**** Alıntı ****

Kayhan, sektörün yapısal dönüşümüne katkı sağlayacak projelere odaklanıldığını belirtti:
- Damızlık düve projeleri: Uygun altyapıya sahip işletmelere uzun vadeli, sübvansiyonlu destek sağlanması.
- Küçükbaş hayvancılık: Doğu Anadolu’daki mera alanlarının daha verimli kullanılması ve küçükbaş hayvan popülasyonunun artırılması.
- Verimliliğin artırılması: Profesyonel işletme yönetimiyle hem kalite hem de kayıpların önlenmesi hedefleniyor.
Kayhan, süt sığırcılığında kısa vadeli çözümlerle elde edilen kazanımların politikalardaki istikrarsızlık nedeniyle sürdürülemediğini ifade etti:
“Biz süt sığırcılığına süt pazar bularak büyüttüğümüzde et tarafında ciddi bir rahatlama yaşarız ve biz bunu gerçekleştirdik. Süt ürünlerine bir ihracat desteği çıkardık. Kısa vadede sektör dış pazarlara girdi, rahatlama sağlandı. Ancak tanıtım süreci yaşanırken politikalar değişti ve bu sübvansiyonlar kaldırıldı. Tekrar iç pazara döndük.”

**** Veri satırları ****

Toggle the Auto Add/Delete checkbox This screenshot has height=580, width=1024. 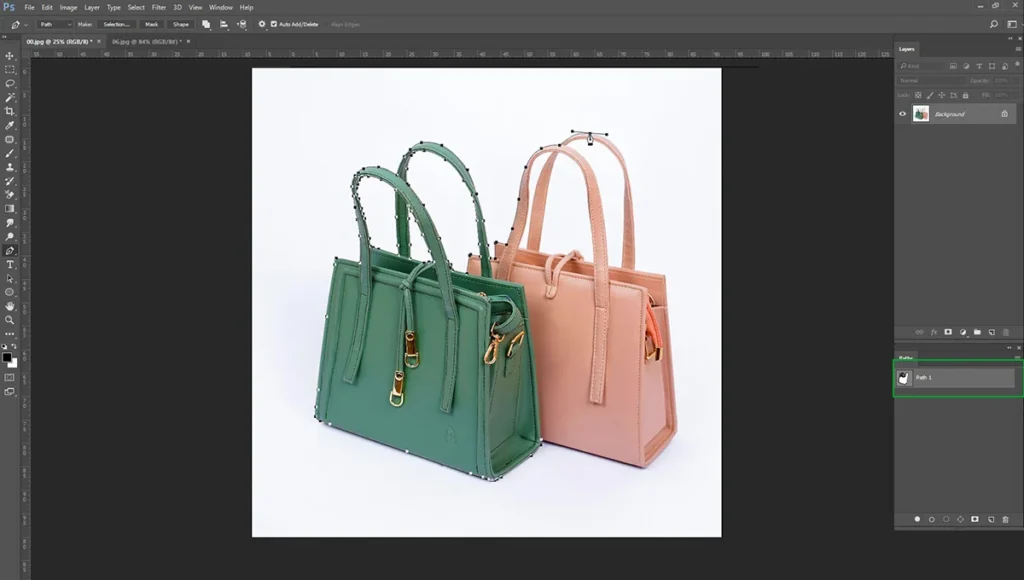(x=274, y=24)
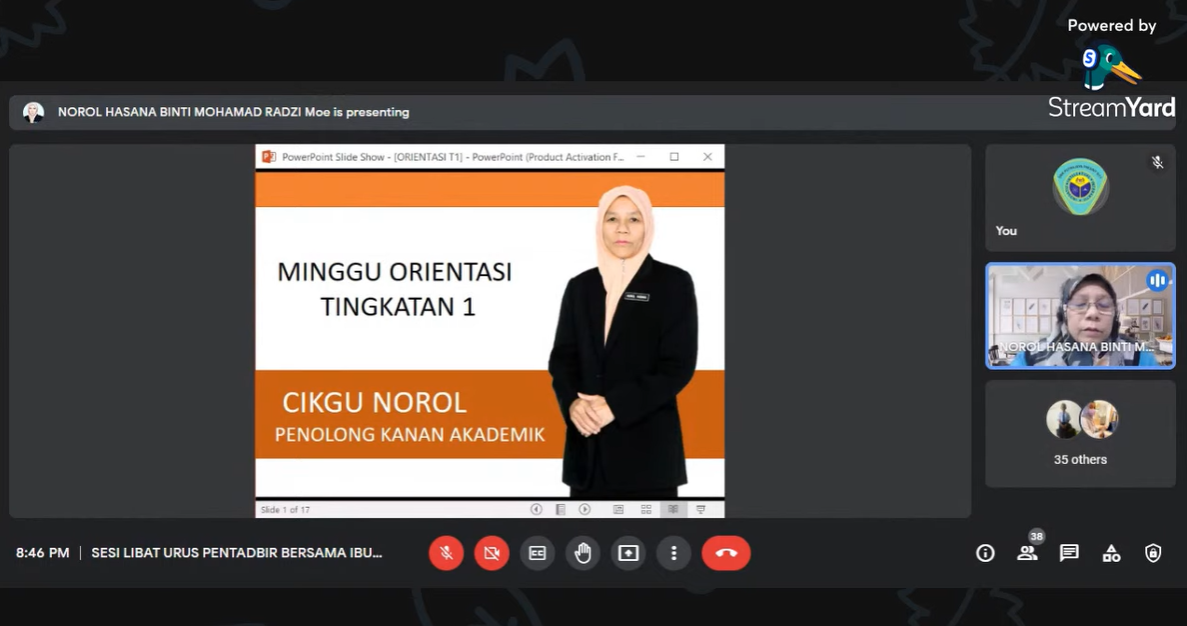Viewport: 1187px width, 626px height.
Task: Click your own tile labeled You
Action: (1080, 197)
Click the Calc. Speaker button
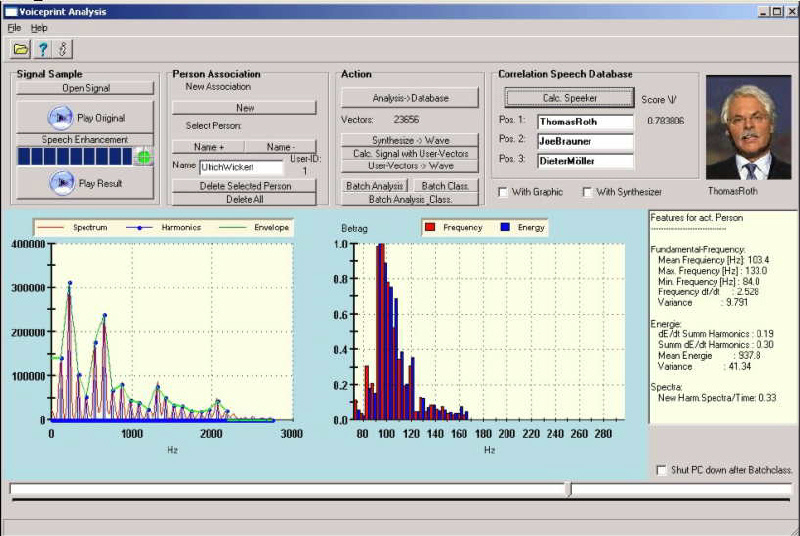The image size is (800, 536). pyautogui.click(x=569, y=98)
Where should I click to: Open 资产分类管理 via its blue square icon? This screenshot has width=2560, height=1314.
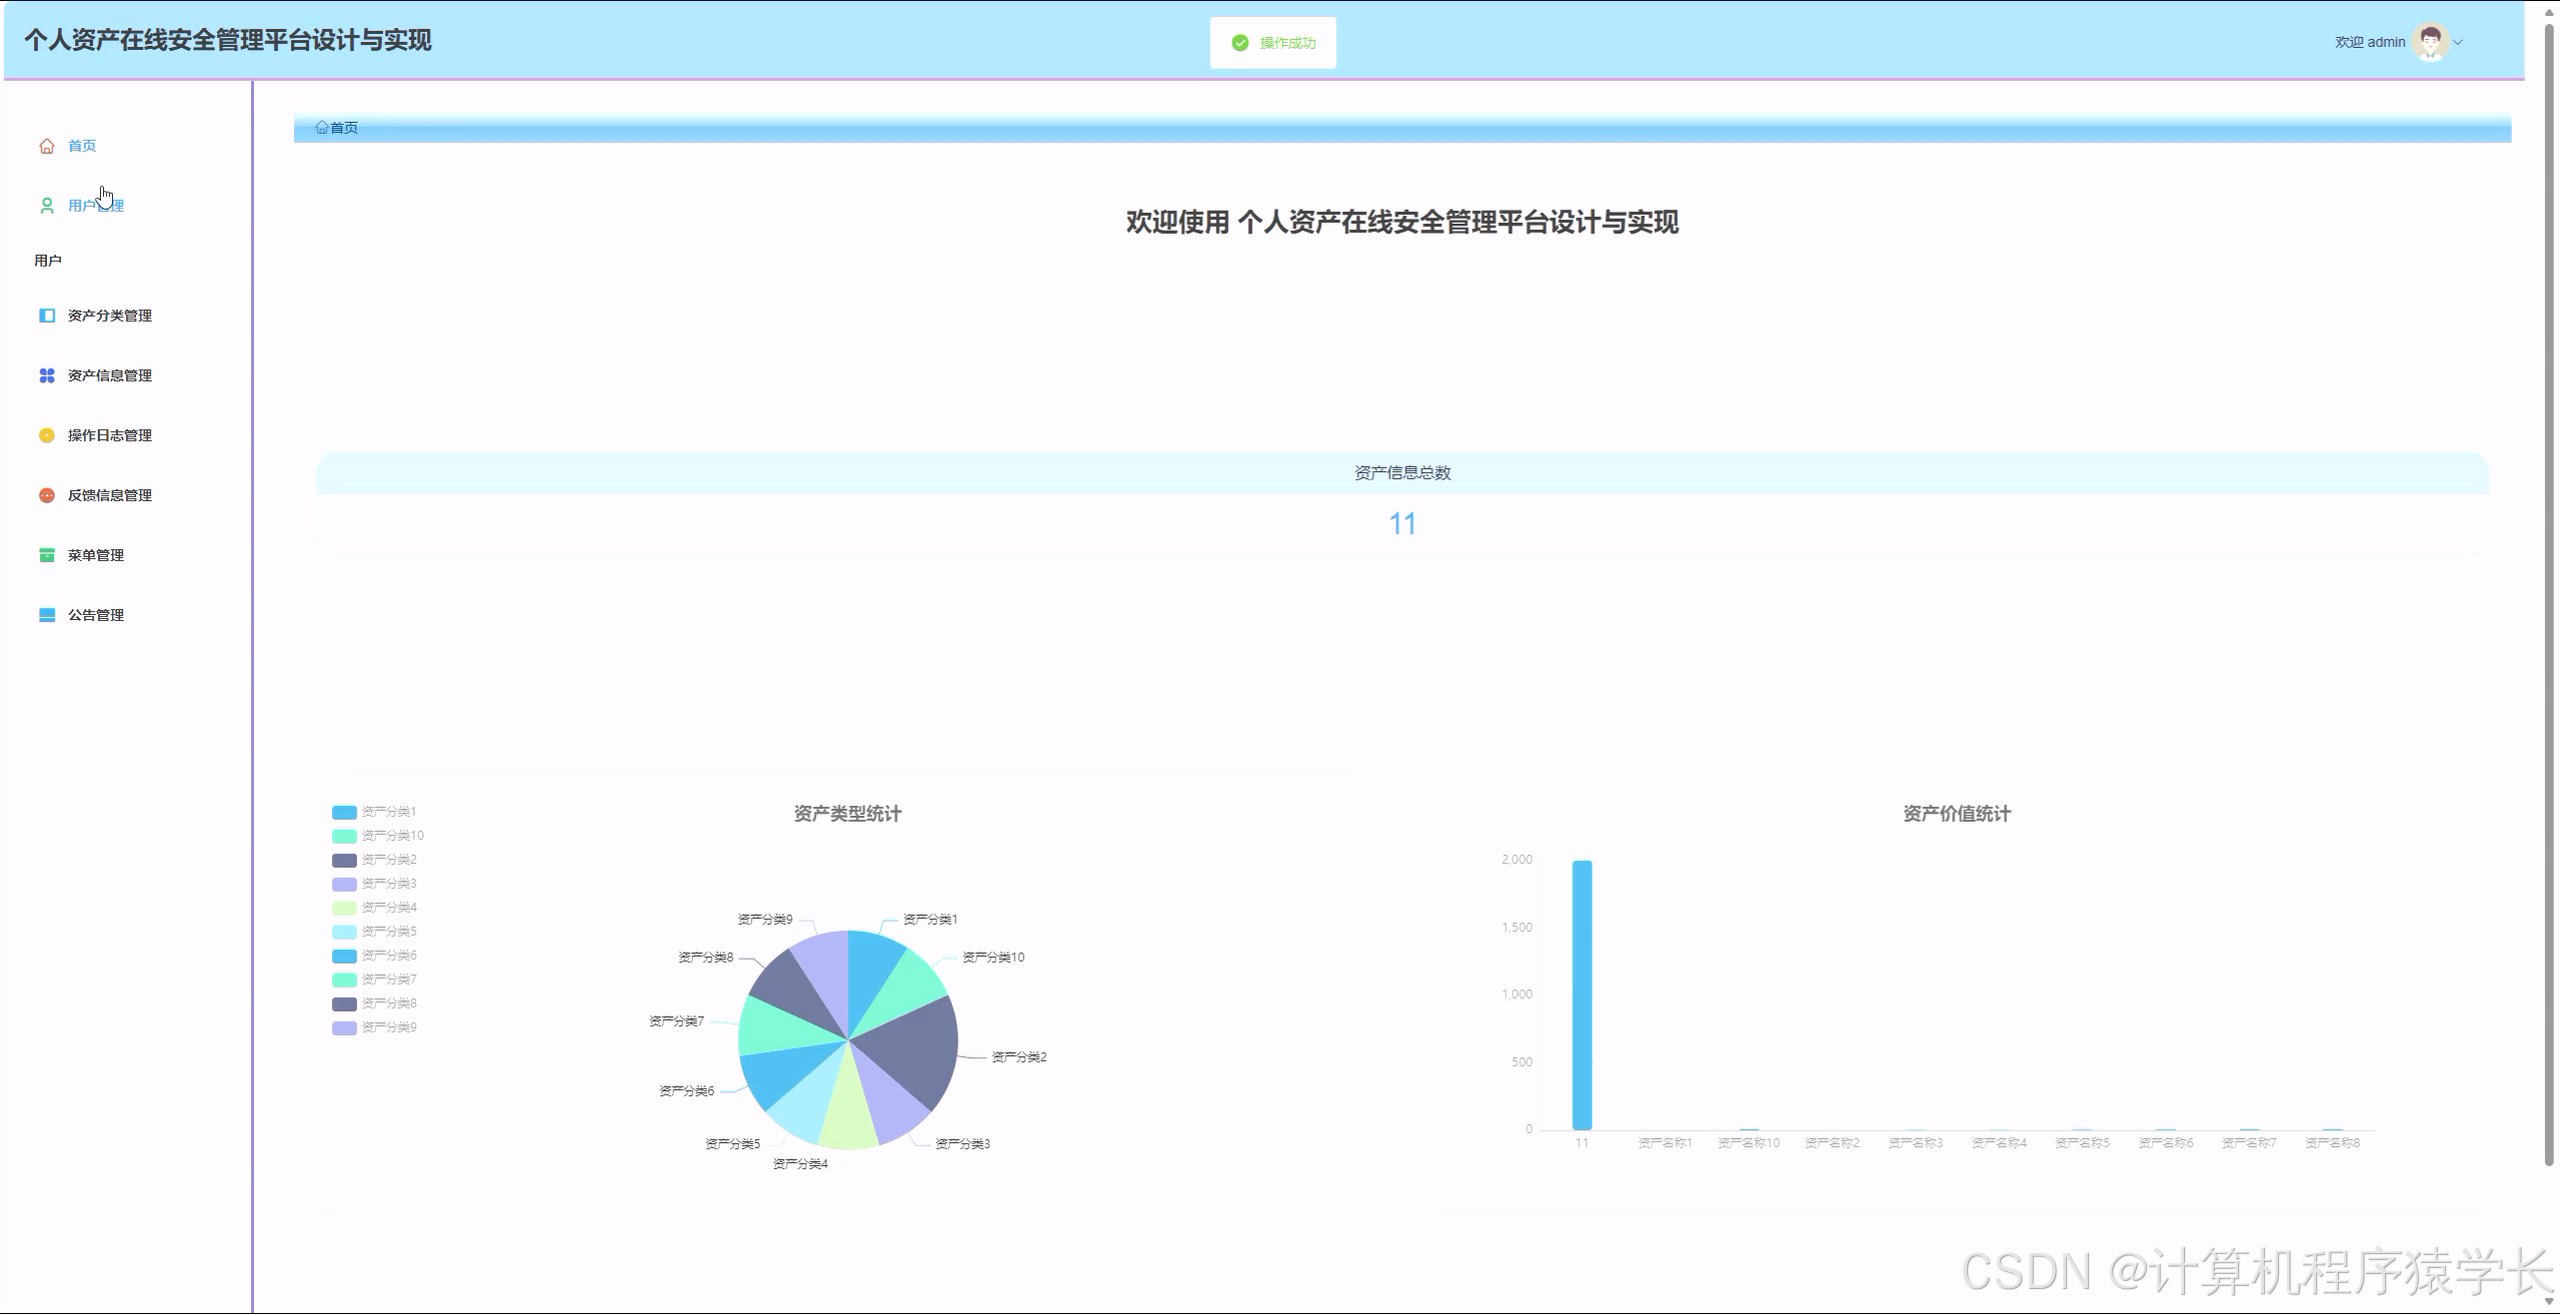click(46, 315)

****

Görev tanımı:
**A)** Alıntıya göre Kayhan, süt sığırcılığında kısa vadeli çözümlerle elde edilen kazanımların neden sürdürülemediğini söylüyor?
**B)** Alıntıda "Kayhan, sektörün yapısal" sözlerini içeren yerle başlayıp "sübvansiyonlu destek sağlanması." sözleriyle biten bölümü olduğu gibi yazın.
**C)** Alıntıyı iki cümleyle özetleyin.

Görevlere göre sonuçlar:
**A)** Politikalardaki istikrarsızlık nedeniyle sürdürülemediğini söylüyor.

**B)**
Kayhan, sektörün yapısal dönüşümüne katkı sağlayacak projelere odaklanıldığını belirtti:
- Damızlık düve projeleri: Uygun altyapıya sahip işletmelere uzun vadeli, sübvansiyonlu destek sağlanması.

**C)** Kayhan, sektörün yapısal dönüşümüne katkı sağlamak için damızlık düve, küçükbaş hayvancılık ve verimlilik artışına yönelik projelere odaklanıldığını belirtti. Süt ürünlerine çıkarılan ihracat desteğiyle sektörün kısa vadede dış pazarlara girdiğini, ancak politikalar değişip sübvansiyonlar kaldırılınca yeniden iç pazara dönüldüğünü anlattı.